Recent independent studies also failed to confirm a basic relationship between environment and obesity. McPhail et al. found that Canadian adolescents' socioeconomic class or access to fast food did not affect their likelihood to consume fast food. Kim and Leigh established that middle-class US familes were more likely to eat at fast-food restaurants than were lower or higher income individuals, whereas higher income individuals were more likely to eat at full-service restaurants. An and Sturm found that California children and adolescents' proximity to fast-food outlets and convenience stores, and distance from larger grocery stores, is not associated with healthy food consumption or BMI. Lee determined that elementary-school children residing in poorer and minority neighborhoods in the United States had greater access to both fast-food outlets and grocery stores. Food access was also not found to independently predict weight gain in children over time. This access also did not account for socioeconomic and minority differences over time in weight gain, which disadvantaged poorer and minority students. Interestingly, higher income and White majority neighborhoods also have a greater share of fast-food outlets, of all food establishments, compared with minority or poorer neighborhoods. Junk food in schools was not a determinant in the development of obesity by the eighth grade in the United States. A recent study by the US Department of Agriculture asserted that assessments of the affordability of a healthy diet are largely dependent on the metric used to measure food prices. For example, if food is measured by portion, it appears less expensive than if food is measured by weight or calorie.
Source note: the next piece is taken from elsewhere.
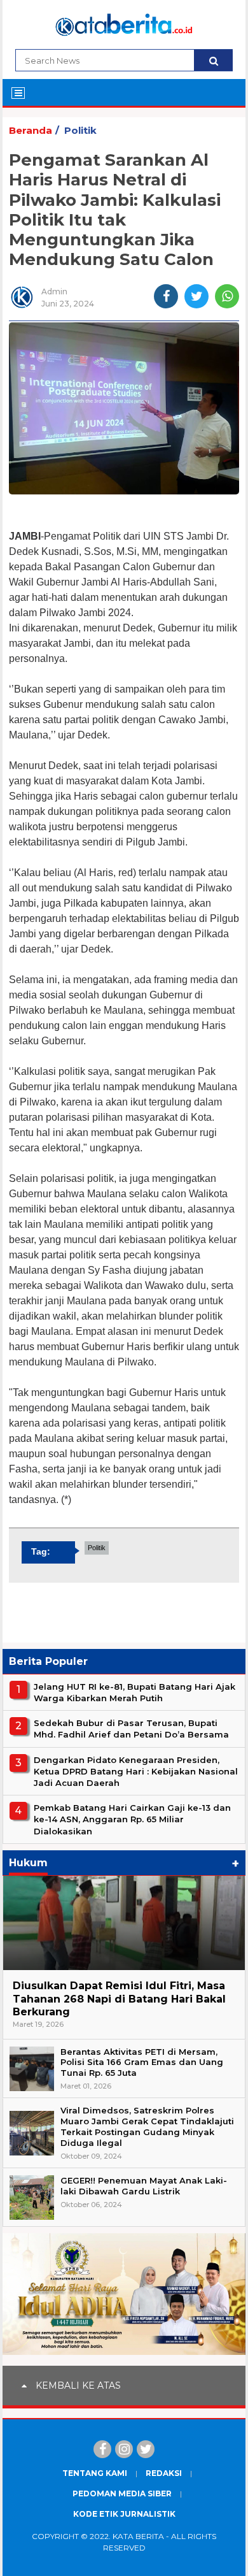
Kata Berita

Ethical Considerations of Environmental Reforms


Ethical implications of broad-based antiobesogenic environmental reforms are also essential to consider. As limited interventions have been implemented, this involves considering their potential implications on target audiences based on proposed projects and deployed rhetoric. Broad alterations to the environment may increase stigma on obese individuals who do not lose weight, despite these environmental modifications. Should individuals not lose weight despite environmental reforms, this might be viewed as proof that their obesity is the result of an unwillingness to practice healthy choices. Such stigma may contribute to poorer health outcomes. Obesogenic environment approaches may contribute to a homogenizing view of lower-income lifestyles and the perception of lower-income individuals as passive and lacking in agency. Furthermore, this view may serve as a mask for gender-, race-, or socioeconomic-based discrimination and essentialist arguments, and the moralization of a health issue. The obesogenic environment rationale has also been criticized as being overly simplistic and dismissive of the role of neoliberalism, its systematic overproduction and overconsumption, and consequent societal anxieties and values. Importantly, broad-based reforms may become increasingly invasive and truly limit the freedom of choice of individuals. A compelling argument can be made for the type of environmental restructuring proposed by obesogenic environment arguments, without relying on mobilizing fear of fat to support their institution. By focusing on other measures of health and well-being, or sustainability, livability, and accessibility, valuable and legitimately effective reforms could be undertaken. In summary, limited evidence suggests that environment affects obesity prevalence in a direct, simplistic manner, and reforms based on restructuring particular environments to remedy obesity rates have important ethical implications. Furthermore, as the empirical evidence suggests, none of these actions may necessarily result in thinner populations.